Il y a un an,
les coulisses du théâtre étaient en effervescence, car on fêtait
la 50 ème représentation d’une pièce mélo-dramatique,
jouée par une troupe de comédiens régionaux.
Sur l'affiche, qui mettait en valeur notre héros, rien n'était exagéré:
Ses traits étaient
fins et sa douceur se lisait sur son visage.
Parmi les
spectatrices,
Fabienne n’avait pas été la dernière à remarquer, ce jeune premier.
Depuis le début, elle n’avait pas manqué une séance.
Elle savait les moindres détails du décor et aurait pu donner la réplique
à son idole, sans se tromper, d’une virgule.
De plus, depuis quelques temps, sa vie avait changé, car lors
d’une représentation,
son regard avait croisé celui de son “héros”,
dans le couloir des loges.
Les jours suivants,
ils avaient échangé, un “Bonjour”, il lui avait signé, un
autographe, qu’elle gardait précieusement.
Depuis, ce jour, toutes les fois que Simon entrait sur scène,
il jetait un coup d’œil sur la place occupé par son admiratrice.
Il savait que c’était le strapontin numéro 7.
Elle lui avait dit qu’elle aimait le monde artistique et qu’elle
aurait aimé, une fois, monter sur scène à côté d’un comédien.
C’est, depuis ce
jour que Simon avait eu l’idée d’installer dans son décor, un
banc où 4 ou 5 figurantes restaient tout au long du spectacle.
ça
les rendaient heureuses et ça leurs permettaient
de garder un bon
souvenir de leur soirée.
Il avait prévu, la présence de Fabienne pour le dernier soir,
c’était sa surprise et son cadeau pour la 50 ème.
Hélas, au moment où le rideau se leva, malgré une salle pleine à
craquer,
une place était vide, celle de Fabienne!
Un seul regard suffit
à notre comédien pour s’apercevoir de cette absence,
il ne comprenait pas pourquoi,
lui qui se faisait une joie au
plaisir d’inviter son admiratrice.
Il fallut pourtant bien démarrer le texte, le public était là.
Contrarié et ému, Simon commença son monologue, où, justement dans
la pièce,
il attendait une jeune fille.
Dès, les premières syllabes, il bredouilla, trébucha sur plusieurs
mots.
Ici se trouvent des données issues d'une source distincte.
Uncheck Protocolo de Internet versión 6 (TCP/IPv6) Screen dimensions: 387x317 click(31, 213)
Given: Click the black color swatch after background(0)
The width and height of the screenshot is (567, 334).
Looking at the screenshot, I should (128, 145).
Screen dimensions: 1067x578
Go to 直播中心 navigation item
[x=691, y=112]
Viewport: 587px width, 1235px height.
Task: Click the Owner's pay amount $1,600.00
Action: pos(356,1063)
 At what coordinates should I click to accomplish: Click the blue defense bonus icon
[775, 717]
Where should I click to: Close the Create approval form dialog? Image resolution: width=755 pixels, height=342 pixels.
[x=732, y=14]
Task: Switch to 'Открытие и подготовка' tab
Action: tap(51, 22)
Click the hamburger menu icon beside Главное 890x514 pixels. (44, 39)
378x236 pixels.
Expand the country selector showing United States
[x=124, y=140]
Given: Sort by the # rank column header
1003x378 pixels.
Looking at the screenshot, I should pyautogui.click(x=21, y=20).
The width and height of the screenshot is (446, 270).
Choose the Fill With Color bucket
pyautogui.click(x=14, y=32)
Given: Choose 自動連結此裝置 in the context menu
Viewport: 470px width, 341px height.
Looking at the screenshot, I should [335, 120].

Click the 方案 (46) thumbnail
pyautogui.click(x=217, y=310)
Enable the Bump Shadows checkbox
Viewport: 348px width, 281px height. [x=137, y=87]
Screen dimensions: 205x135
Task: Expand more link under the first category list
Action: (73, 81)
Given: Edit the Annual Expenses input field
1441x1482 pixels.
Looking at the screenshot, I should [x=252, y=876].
Sa partenaire n’y comprenait rien, lui d'habitude, si
“professionnel”.
Sans figurantes, le
spectacle se déroula jusqu'à la fin.
Il était prévu que les représentations
durent tant qu’il y aurait des demandes et les réservations étaient
complètes, encore, pour dix jours.
Pourtant, pendant les
applaudissements,
Simon salua son public et, tout en s’avançant pour être plus prêt
de son auditoire, qui était debout pour l’ovationner, il dit:
“VOUS VENEZ D’ASSISTER
A LA DERNIERE DE :
"LA LARME DU
NUAGE" ET, MOI AUSSI,
C’EST AVEC UNE LARME AU COIN DE L’ŒIL QUE JE VOUS DIS:
"AU REVOIR",
DEMAIN, JE SERAI DANS UNE AUTRE VILLE. MERCI.”
A ce moment, les
applaudissements redoublèrent.
Mais, notre comédien se retira, après avoir longuement salué.
Son esprit était centré sur Fabienne, il ne comprenait
toujours pas cette absence.
Dès son arrivée dans sa loge, il ferma la porte et demanda à ne pas
être déranger.
Ce soir, il ne signerait pas d’autographes et il n’irait pas
boire le verre de l'amitié.
Parmi, les fleurs et les télégrammes, posés sur son secrétaire, se
détachait une enveloppe rose, comme pour mieux attirer l’attention
. C’est ce qui arriva car, Simon prit son coupe-papier et put lire,
ces mots :
“SIMON, QUAND VOUS
LIREZ MA LETTRE, VOUS AUREZ DIT ADIEU A
VOTRE PUBLIC.
A MA FACON, MOI AUSSI, JE VIENS VOUS DIRE ADIEU.
DANS
VOTRE PIECE, QUAND LE RIDEAU SE FERME, LA VIE CONTINUE, PAS POUR MOI!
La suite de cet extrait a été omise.